* **Source extract**
=== Begin Enclosure ===

ICS 46 Spring 2022
Notes and Examples: Templates

Includes a code example with the moniker Templates


Background

In C++, the demands of the static type system sometimes seem to warrant copying and pasting functions or classes whose only differences are the types of their arguments, member functions, or member variables. Consider, for example, a simple three-line swap function that swaps a pair of integers.

void myswap(int& a, int& b) noexcept
{
    int temp = a;
    a = b;
    b = temp;
}

This function works wonderfully for two integers, but doesn't work at all for values of any other type. But when you consider what you'd have to do to swap two doubles or two strings or two whatevers, you realize that it could be done with exactly the same code, with only the word int changed to something else in each place where it occurs. For example, a version of myswap that swaps two doubles instead of two ints might look like this.

void myswap(double& a, double& b) noexcept
{
    double temp = a;
    a = b;
    b = temp;
}

Because C++ allows function overloading (i.e., two functions with the same name, differentiated by the types of its arguments and/or return value), it will be legal to have both of these functions in the same program, and the compiler will dutifully follow its overload resolution rules to determine which version to call in which circumstance. In fact, you could have ten, twenty, or a hundred of these functions that coexist, all with the same names and differing only in the types of their arguments and temporary variable.

But why should we have to write the same function over and over again? Wouldn't it be better if we could just write the function once, then tell the compiler how to convert it from one version to another based on the types in use?

That's what function templates let you do. They let you define the blueprint for an infinite set of possible functions, where you specify the ways that the different functions in the set would differ from each other. In our case, we might like to write a function template that demonstrates how to generate myswap implementations for each possible type of value I might want to swap.

Similarly, we might have a set of similar classes that differ from each other only with respect to one or more types used throughout the class. Data structure implementations like std::vector are a good example of this; C++ doesn't have a (particularly usable) notion of "Any type can go here," so a vector containing strings is a different type from a vector containing ints. But rather than requiring a separate implementation of std::vector for every different type of element we might like to store in one, std::vector is instead a class template, which is a blueprint for an infinite set of possible classes, in which we describe how the classes in the set differ from one another.

The devil, as they say, lies in the details, but the idea is a simple one and the need is clear. Let's talk about how to do this properly in C++.


Function templates

Writing a function template

Writing a function template is actually quite simple. Whenever we want to write a template, we begin with the word template, followed by a set of template parameters (which are usually, but not always, types). After this, we write a function in just the same way we always write them, except that we use the names of the template parameters to indicate the ways that different functions generated from our template are different.

So, for example, if we wanted to write our myswap function as a function template, we would write this:

template <typename T>
void myswap(T& t1, T& t2)
{
    T temp = t1;
    t1 = t2;
    t2 = temp;
}

The word template here, preceding what otherwise looks like a function definition, means that we've written a function template. There isn't one myswap function; there is a potentially infinite set of them, which differ in terms of the template's parameters. In this case, there is one parameter: the type of values being swapped. The keyword typename establishes that the first parameter is a type — as opposed to something else, like an int constant — and T, in this case, is a name used throughout the function to describe that type.

=== End Enclosure ===

[Saved data entries]
=== Begin Enclosure ===

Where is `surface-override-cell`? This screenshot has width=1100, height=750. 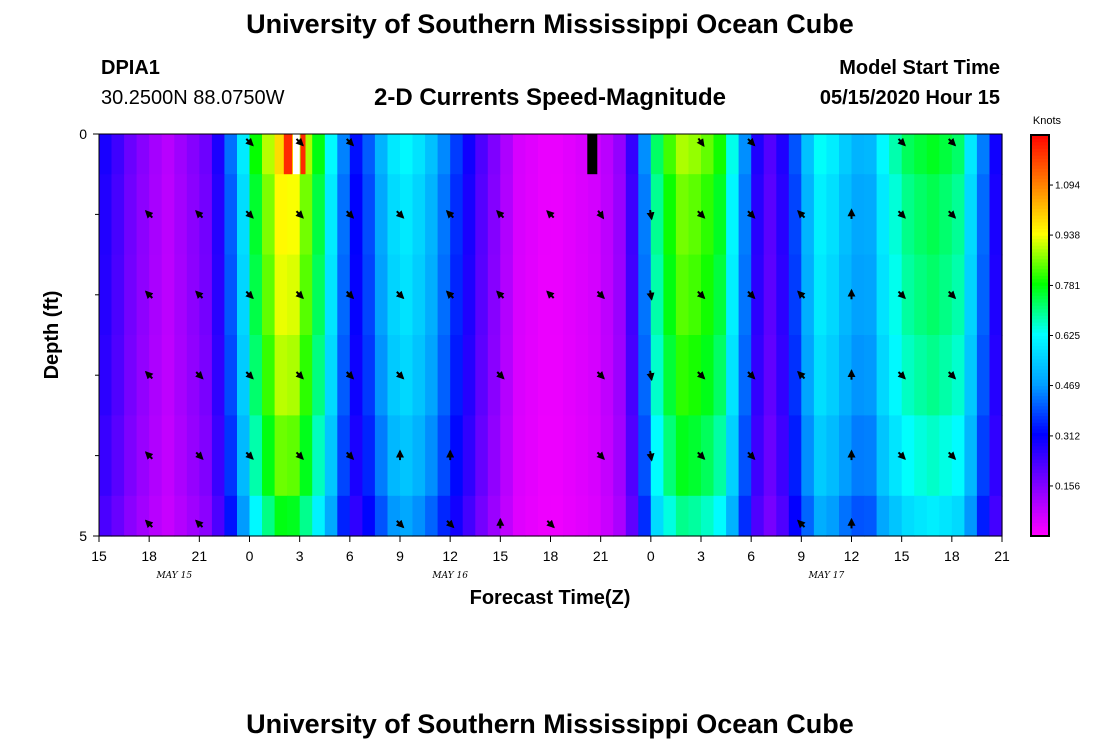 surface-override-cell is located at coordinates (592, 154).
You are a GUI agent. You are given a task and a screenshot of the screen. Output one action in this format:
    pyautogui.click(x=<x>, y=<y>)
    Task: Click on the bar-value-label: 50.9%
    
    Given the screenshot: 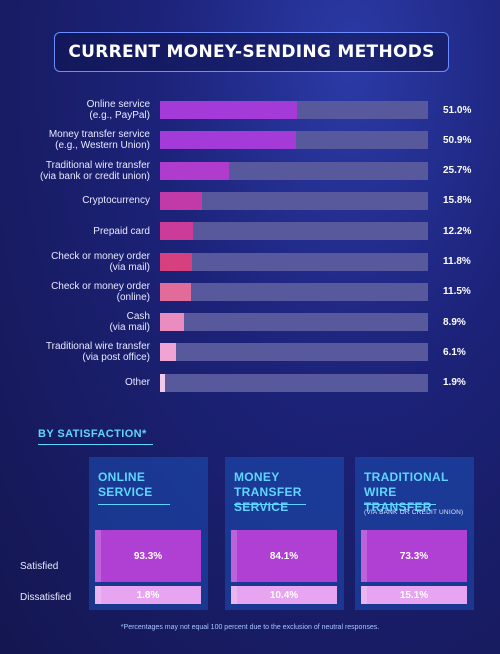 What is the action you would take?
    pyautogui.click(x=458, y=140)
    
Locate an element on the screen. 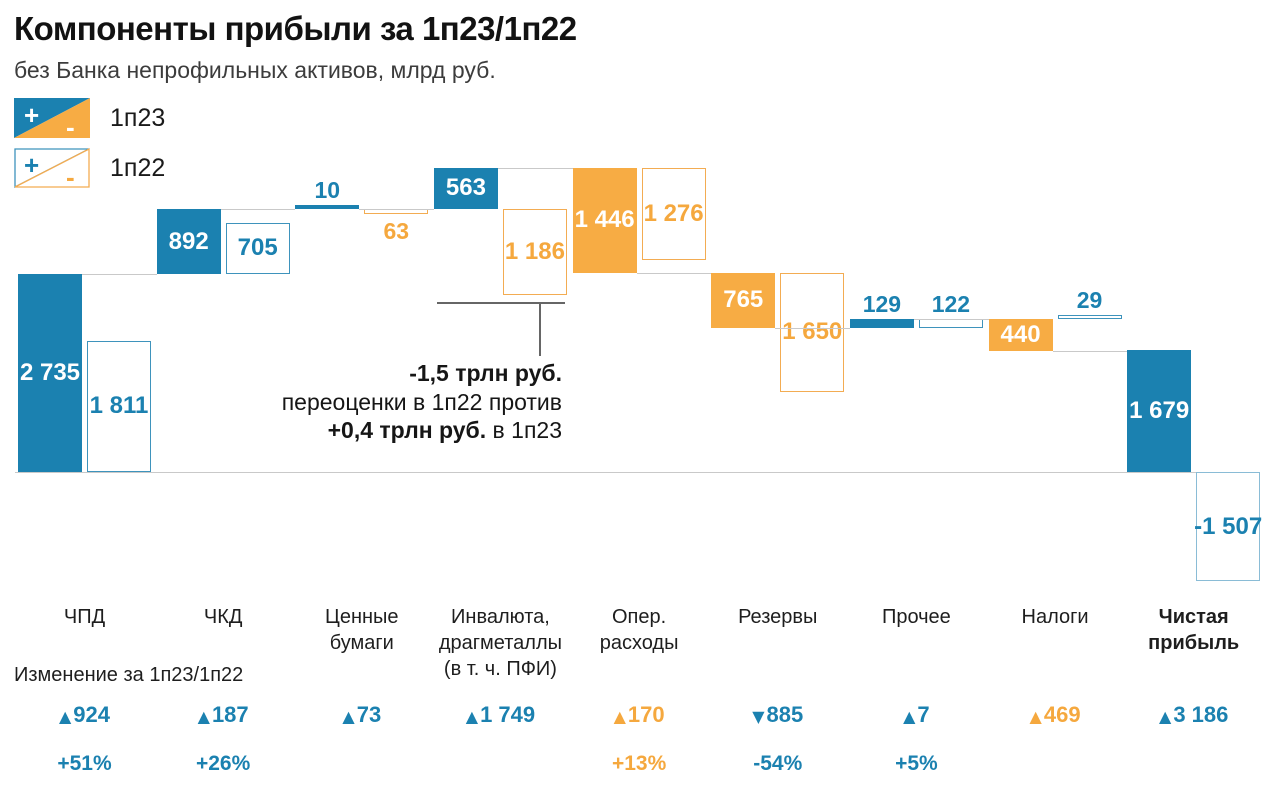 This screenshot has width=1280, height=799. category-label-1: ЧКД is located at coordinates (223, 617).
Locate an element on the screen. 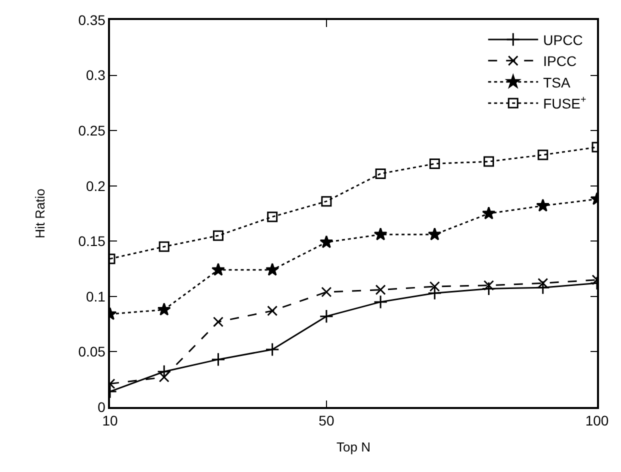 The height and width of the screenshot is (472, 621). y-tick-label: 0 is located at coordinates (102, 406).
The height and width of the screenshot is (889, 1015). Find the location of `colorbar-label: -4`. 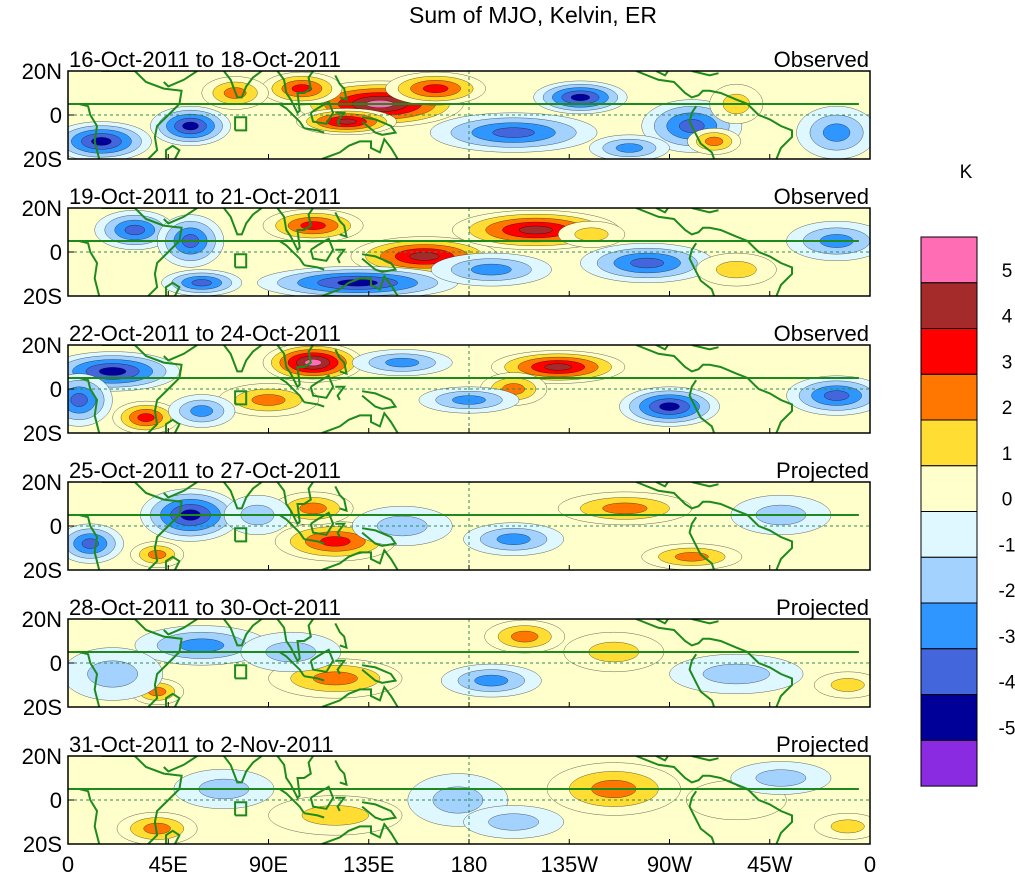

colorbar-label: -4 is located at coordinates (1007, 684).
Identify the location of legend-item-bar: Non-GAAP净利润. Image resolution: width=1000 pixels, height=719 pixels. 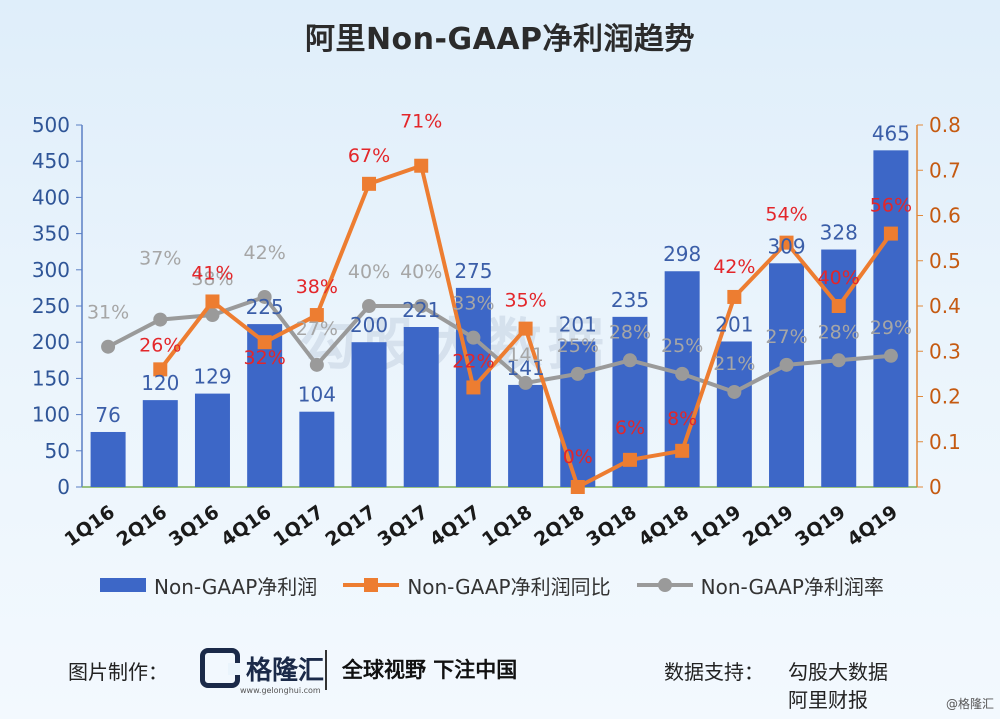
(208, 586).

=== End Enclosure ===
=== Begin Enclosure ===

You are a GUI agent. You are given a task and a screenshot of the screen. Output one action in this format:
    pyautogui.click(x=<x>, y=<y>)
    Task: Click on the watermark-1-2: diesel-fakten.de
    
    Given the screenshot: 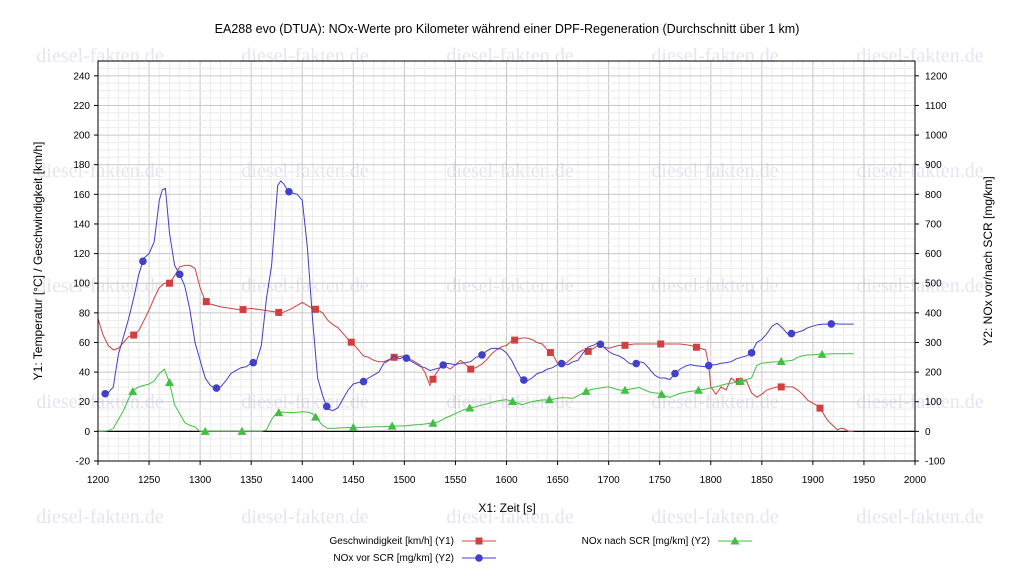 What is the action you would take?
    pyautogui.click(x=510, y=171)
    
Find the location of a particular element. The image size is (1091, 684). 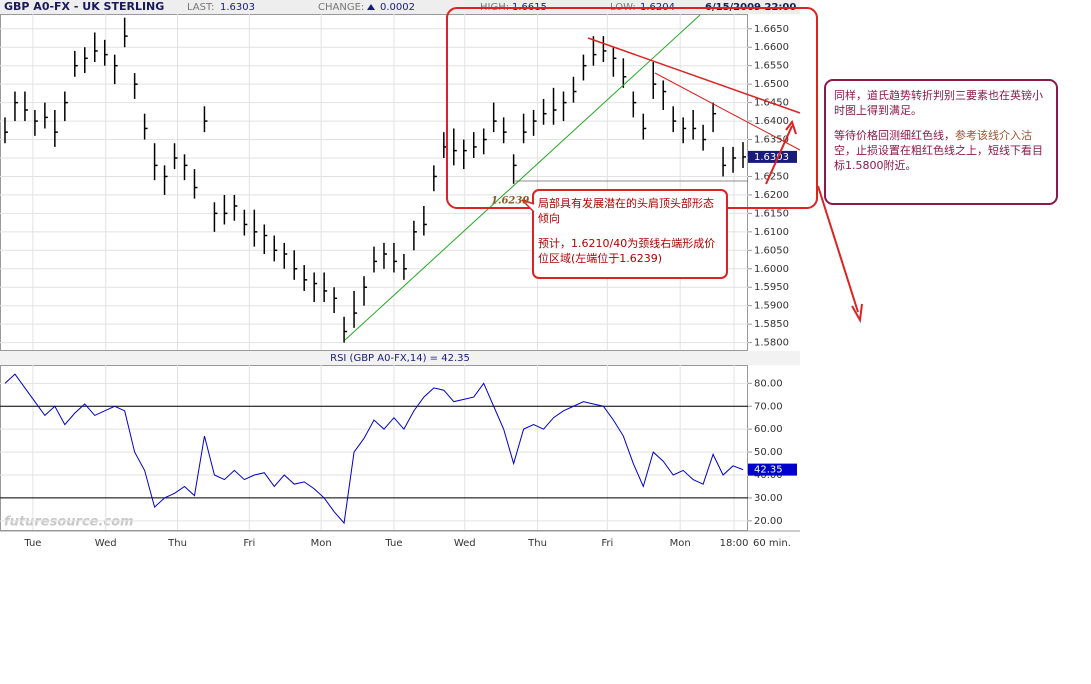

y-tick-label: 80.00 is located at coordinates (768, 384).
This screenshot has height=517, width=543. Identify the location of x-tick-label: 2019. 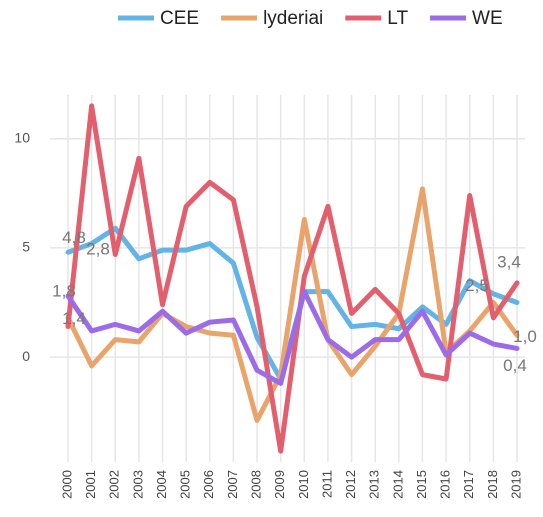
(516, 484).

=== End Enclosure ===

* **What you need to do**
1. According to the notes on C++ templates, what does the keyword typename establish about the first template parameter?
2. Reproduce the lines of the records starting with the line that contains "The height and width of the screenshot is (889, 1015)." and going on through the line that contains "(208, 586).", with both of those lines included. Leave the pictures out.
The text and the records have no connection to each other.

* **Answers to the exercises**
1. It establishes that the first parameter is a type, as opposed to something else like an int constant.

2.
The height and width of the screenshot is (889, 1015). Find the location of `colorbar-label: -4`. 

colorbar-label: -4 is located at coordinates (1007, 684).
Identify the location of legend-item-bar: Non-GAAP净利润. Image resolution: width=1000 pixels, height=719 pixels. 
(208, 586).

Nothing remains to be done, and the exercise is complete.